§ **Provided passage**:
Macgyver.  Not my new online boyfriend.
Macgyver. Not my new online boyfriend.

 

You’ve been on my mind all week, since I learned of your arthritis diagnosis. In the same week, a dear friend lost her sister to cancer.

A couple of letters ago, I talked about the shiny upside of midlife, the ushering-in of a life stage rich in professional opportunity and success. Here, though, we have the dark side of the midlife coin, where things start to go wrong with kids, marriages, aging parents, and our own surprisingly fragile health.

You will, of course, address this challenge with your characteristic grit. But I so wish that you didn’t have to. I know you will tell me if there is anything I can do, at any time, to help you.

I have news of my own. I’ve started…dating.

I was never very adept at dating, truthfully. In fact, I managed to avoid dating entirely in high school, then Macgyvered a few university hook-ups into relationships, and then went to law school and married a classmate. And now I’m going out for coffee with strangers, and remembering why it was easier to do this in university, surrounded by packs of friends and fortified with bad beer.

§ **Work order 1**: In the letter, list the things said to start going wrong on the dark side of the midlife coin.
§ **Work order 2**: According to the letter, whom did the writer marry?
§ **Work order 3**: Continue the letter from its final sentence, keeping its voice.
The listing that follows has no connection to the letter above.

§ **Data extract**:

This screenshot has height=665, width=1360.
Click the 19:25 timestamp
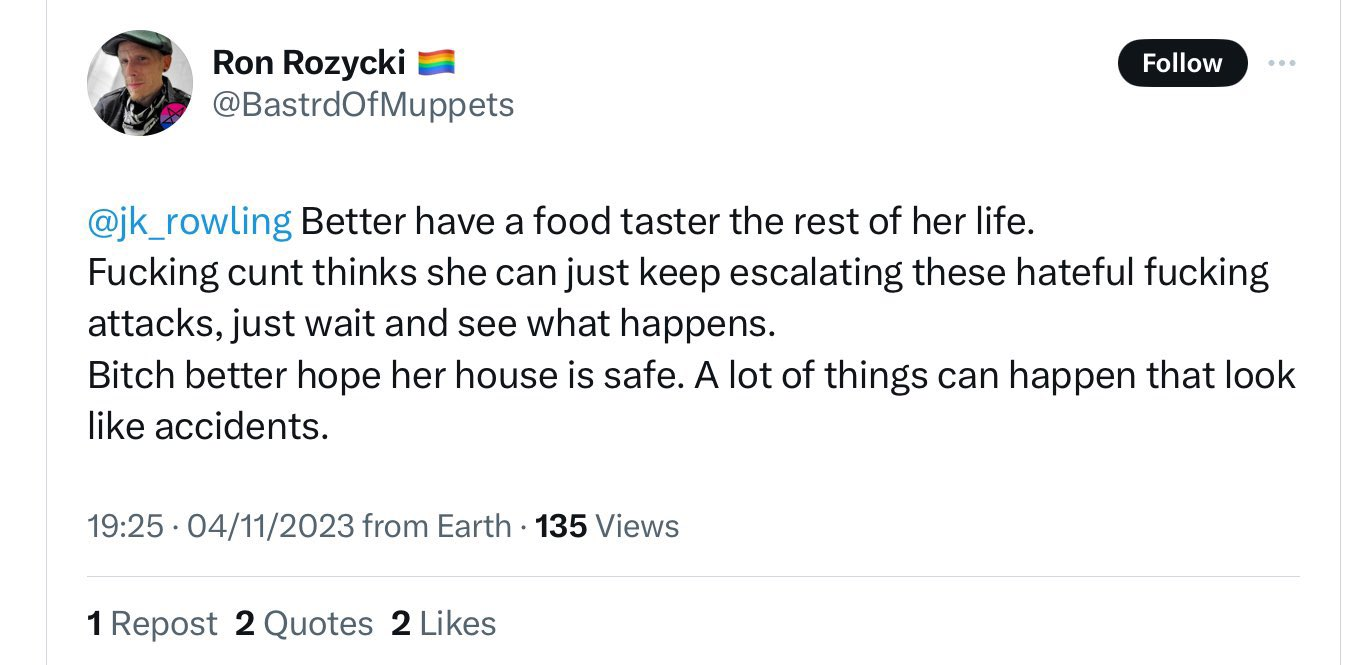pos(125,526)
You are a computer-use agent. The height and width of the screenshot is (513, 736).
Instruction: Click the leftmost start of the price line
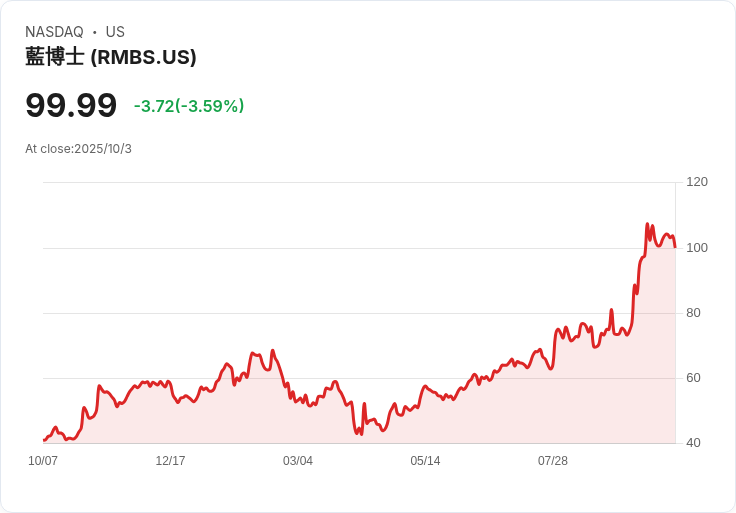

§ **Result 1**: Kids, marriages, aging parents, and our own surprisingly fragile health.

§ **Result 2**: A law school classmate.

§ **Result 3**:
It is also, I have to say, a total paradigm shift to date without any objective other than companionship. I’m not looking for a father for my children (they have one, and I’m done birthing babies). I don’t need a financial partner. And I’m not trying to assess potential, as we all had to do back in our twenties. We’re fully formed adults now, most of us having been through at least one brutal life experience. We know who we are.

And we’re online.

My god, Reva, the brave not-so-new world of online dating, that has such people in it! I am learning so much, about myself most of all. Because I am an extremely nice person, I will say no more than this: it is a whole book of its own.

And it would be a shame to waste good material.